Friday, March 24, 2023 Mar 24, 2023
67° F Dallas, TX

The Summer My Body Fell Apart

I spent a lot of my summer at the Baylor Surgicare outpatient center. It’s my regular spot, in some ways. And so I was thrilled to fill out this survey about my time there.
By Eric Celeste | |Illustration by Michael Byers
Eric Celeste tumor
Michael Byers

Email subject: Please provide feedback on your recent experience with Baylor Scott & White Health

[clicks Start Survey button]

Please describe which provider/procedure this survey references. Hard to say. My calendar suggests Friday was the (lucky!) 13th time I’ve been to Baylor Scott & White Surgicare this summer. You know how the British call their favorite bar “my local”? You’re my local now! Ha ha. How is Pam, btw?

Please comment on your experience related to this care. Words that come to mind for each major event you handled, in order: tendrils of blood shooting into my cornea for no reason: terrifying; falling down my back porch steps and breaking my pinkie: my bad; finding that enchondroma tumor in said pinkie: high-fives all around; the doc putting me on blood pressure and cholesterol meds because they were tired of assuming the sphygmomanometer was broken: kinda embarrassing; my promise to the nurse to adopt a strict no alcohol, no red meat diet: worthless; surgery to remove the finger tumor: pain hurts; the colonoscopy that resulted from testing positive with the Cologuard test you ordered: [Boogie Nights quote] “Oh, do you think so, doctor?”

Was the desk staff in the registration area courteous? Sarah never laughed at my jokes, and I’m pretty funny. Worse, she noted that “a man my age” shouldn’t have “this many physical problems in three months.” Hey, 54 is a tough year, OK? Also, she side-eyed me super hard when I answered, “235 pounds, but I carry it well.”

How well did the nurse/assistant listen to your needs? They listened, but they didn’t hear. For each surgery, I told them that we really need to find better patient attire than the open-back surgical robe. Then they’d be all, “It literally works for everyone else.” Classic whataboutism. Then they’d yell at me because I couldn’t tie it correctly, and my Italian butt and my Irish twig-n-berries were flying all around that very cold surgery center. Just because I’m 225 (carry it well) doesn’t mean I need to wear a front-half-only muumuu. 

Did the care provider(s) adequately explain your problem or condition? Too adequately! “Mr. Celeste, that’s the biggest tumor I’ve ever seen in a finger. Were you just going to ignore the warning signs?” Obviously. “Mr. Celeste, we’ll get to your blood-filled vision and your broken finger and your precancerous bottom, but first we need to deal with that jackhammer heart rate and tub-thumping pulse.” You forgot my criminal good looks, Doc. “We couldn’t get all of the fourth polyp, because you’re a unique mess down there.” C’mon, people. Lie to me once or twice.

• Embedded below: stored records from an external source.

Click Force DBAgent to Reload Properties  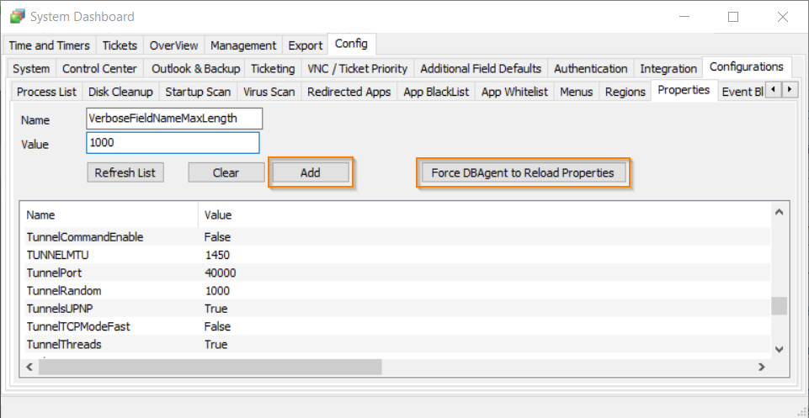point(523,173)
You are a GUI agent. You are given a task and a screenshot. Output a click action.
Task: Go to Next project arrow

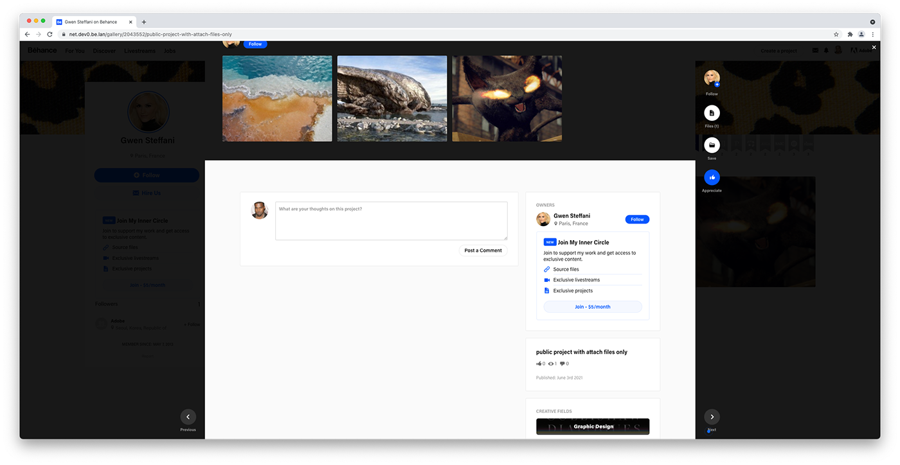click(x=712, y=417)
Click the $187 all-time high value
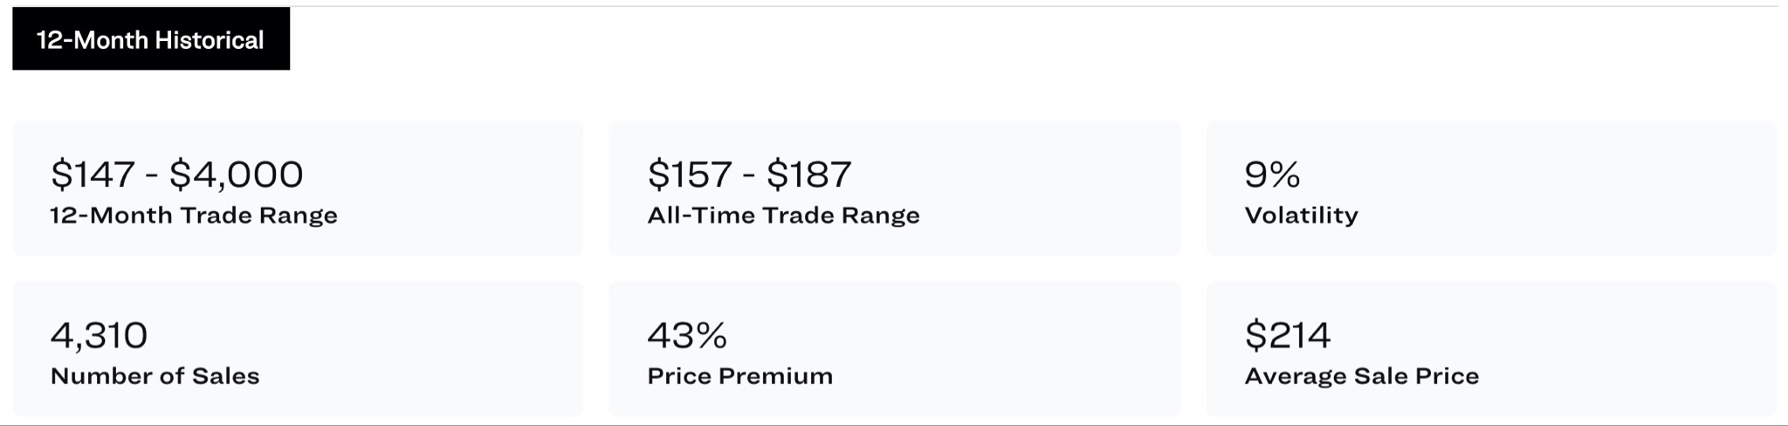 point(808,175)
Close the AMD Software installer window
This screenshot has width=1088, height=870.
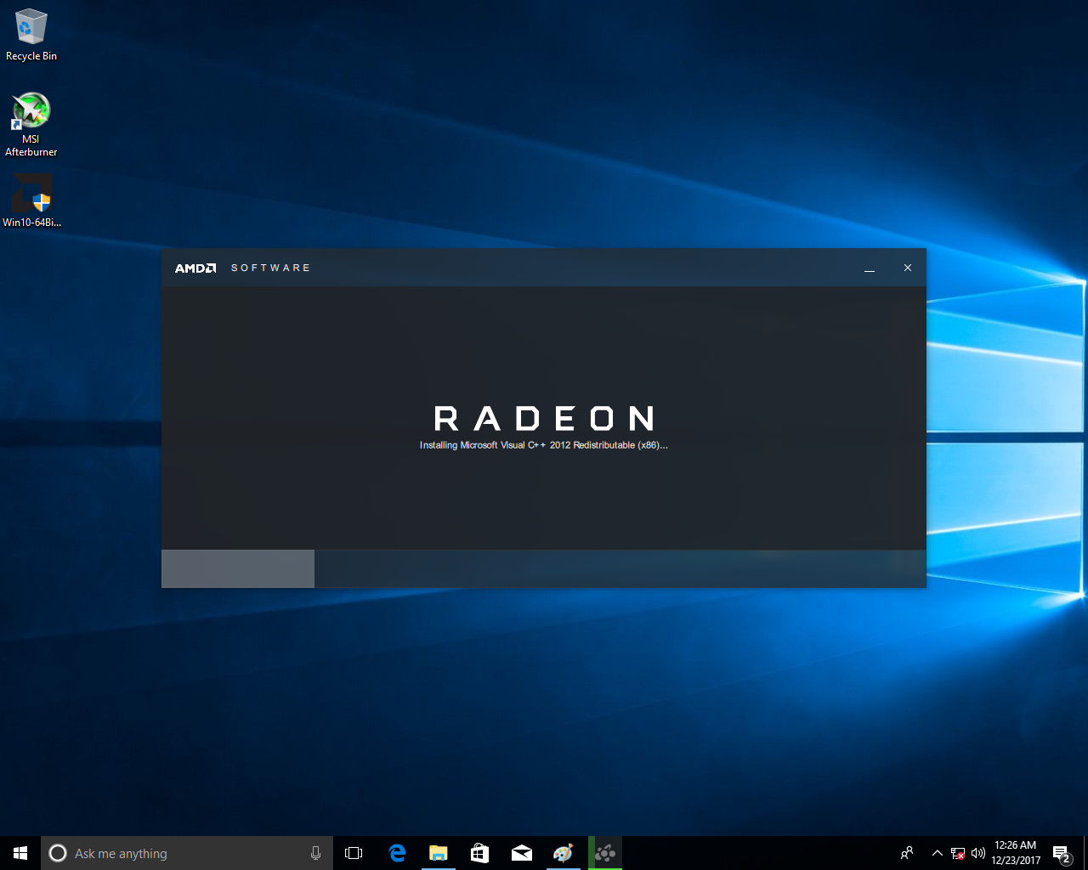coord(907,268)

What could we do to improve your overall experience? If you’re really going to be my local for the foreseeable future—as a 215-pound man struggling with his health, it looks like that’s a given—I think a few pub-inspired changes are called for: a lost and found, for when I leave before the anesthesia has fully worn off and forget my debit card; hard lemonade for that after-surgery pick-me-up; a proper jukebox, one with Van Halen and Van Hagar; and maybe add some dimmers on those lights. Bit harsh, mate.

What is the likelihood of your recommending this care provider to others? Very high. I loved all my care providers, even the stone-faced colonoscopist who didn’t flinch when I hit him with all the best lines from Fletch. Tell him if he wants a good tip, he needs to start humoring me. It’s what makes a good local.